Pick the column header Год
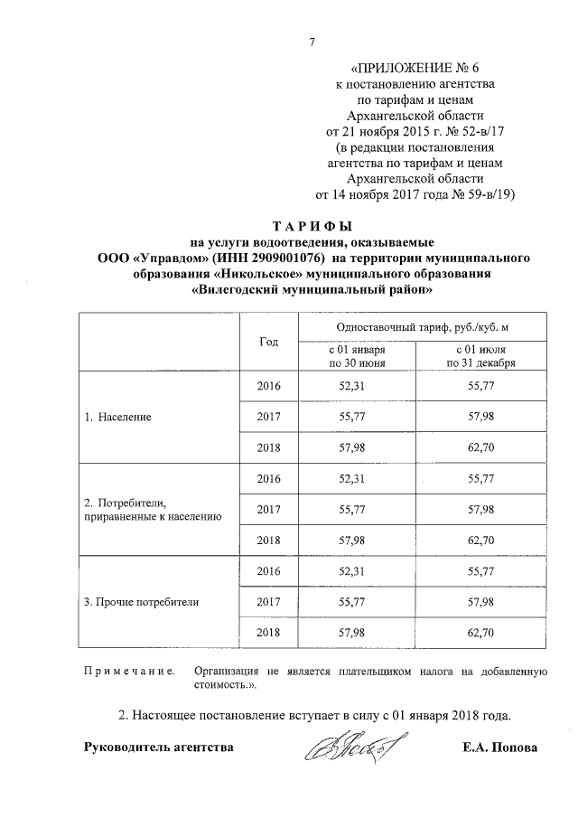(x=268, y=342)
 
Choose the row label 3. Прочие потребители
(x=141, y=600)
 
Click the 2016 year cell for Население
(x=268, y=387)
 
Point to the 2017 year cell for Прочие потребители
(x=268, y=600)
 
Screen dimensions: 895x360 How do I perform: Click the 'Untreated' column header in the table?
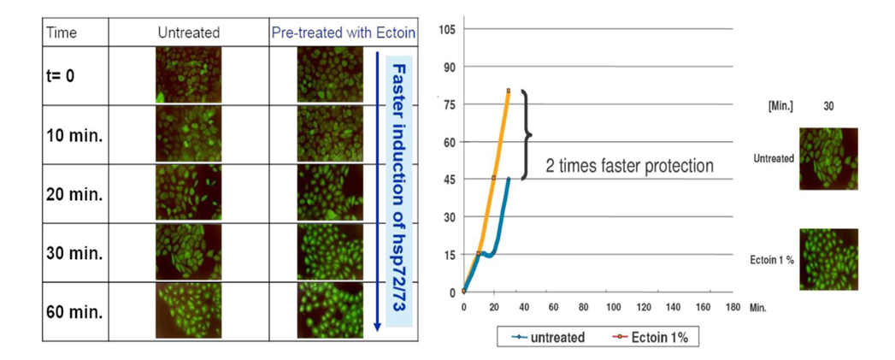click(x=188, y=32)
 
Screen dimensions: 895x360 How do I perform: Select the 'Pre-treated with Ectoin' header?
click(x=344, y=32)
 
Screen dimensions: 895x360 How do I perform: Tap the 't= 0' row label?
click(x=60, y=75)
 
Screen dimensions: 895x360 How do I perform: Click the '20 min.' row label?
click(x=74, y=194)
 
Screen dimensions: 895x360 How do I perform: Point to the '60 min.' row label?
click(x=74, y=312)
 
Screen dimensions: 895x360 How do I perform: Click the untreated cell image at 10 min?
click(x=188, y=134)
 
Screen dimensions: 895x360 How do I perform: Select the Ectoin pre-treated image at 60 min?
click(x=330, y=310)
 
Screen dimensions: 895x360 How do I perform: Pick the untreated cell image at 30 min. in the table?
click(x=188, y=252)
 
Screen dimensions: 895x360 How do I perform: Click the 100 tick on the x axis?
click(x=613, y=307)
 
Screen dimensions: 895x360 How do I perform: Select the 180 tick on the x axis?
click(x=733, y=307)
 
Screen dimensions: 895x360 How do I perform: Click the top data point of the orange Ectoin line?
click(x=508, y=91)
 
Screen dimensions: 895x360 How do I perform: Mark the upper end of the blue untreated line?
click(x=508, y=178)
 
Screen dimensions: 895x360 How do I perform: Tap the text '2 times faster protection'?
click(x=630, y=166)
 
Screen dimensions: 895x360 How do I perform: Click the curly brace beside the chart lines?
click(x=527, y=135)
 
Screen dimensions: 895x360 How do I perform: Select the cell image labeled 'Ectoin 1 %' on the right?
click(x=828, y=259)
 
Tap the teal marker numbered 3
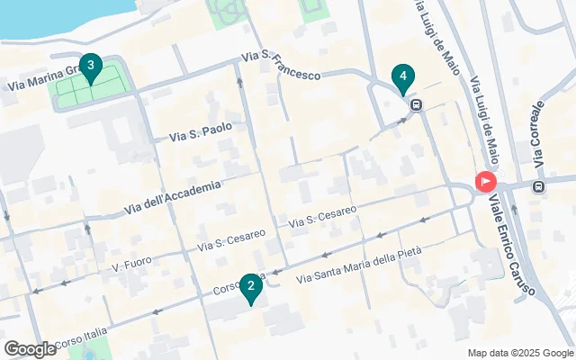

____________

■ Given request
Pull out each line of the data above that contains the word "Pick".

■ Written solution
Pick the column header Год
Screen dimensions: 895x360 How do I perform: Pick the untreated cell image at 30 min. in the table?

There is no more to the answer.